5. La commune de Forest transmet ce procès-verbal au fonctionnaire sanctionnateur de la partie adverse par un courrier reçu le 8 août 2018.
6. Le 18 septembre 2018, le Procureur du Roi décide de ne pas poursuivre l’auteur présumé de l’infraction constatée.
7. Le 20 novembre 2018, la partie requérante réalise la vente de l’appartement situé au rez-de-chaussée.
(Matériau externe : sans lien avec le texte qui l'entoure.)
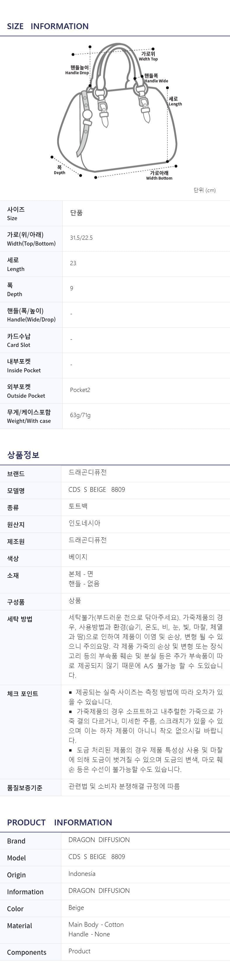Select the 31.5/22.5 width value
This screenshot has width=230, height=980.
coord(81,238)
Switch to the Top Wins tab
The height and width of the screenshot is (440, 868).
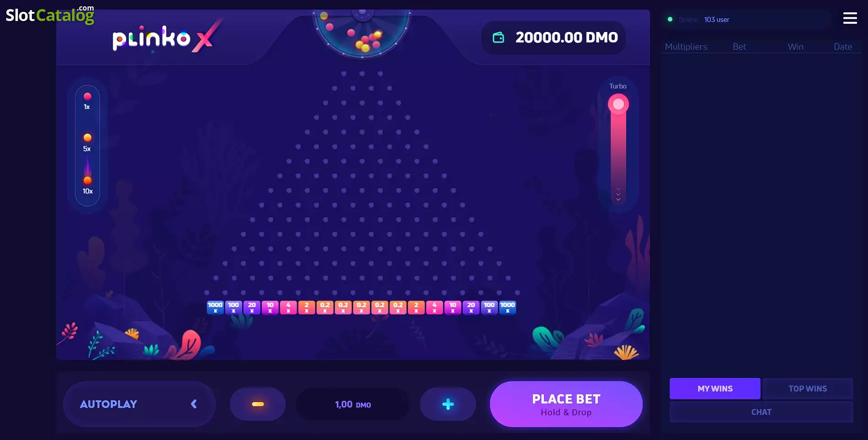(808, 388)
8. Le 4 janvier 2019, le fonctionnaire sanctionnateur de la partie adverse informe la commune qu’il entame la phase d’instruction de la procédure d’amende administrative à la charge de la partie requérante et des autres personnes mentionnées dans le procès-verbal précité, qu’il estime l’amende administrative applicable entre 250 et 4.000 euros et qu’il invite la partie requérante à présenter ses moyens de défense dans un délai de 30 jours.
9. Par un courrier du 14 janvier 2019, le conseil de la partie requérante conteste l’infraction. Après avoir rappelé notamment que l’administration communale avait indiqué que l’utilisation légale de l’immeuble est un immeuble à appartements comprenant 5 logements, il expose que le procès-verbal intervient alors que l’examen de la demande de permis de régularisation des infractions constatées est en cours ce qui contrevient à divers principes de droit administratif dont celui de minutie et de légitime confiance et il conteste le caractère prétendu non-conforme de la publicité en « ce qu’il était impossible de déterminer, au moment où elle fut émise, que les renseignements transmis étaient inexacts ».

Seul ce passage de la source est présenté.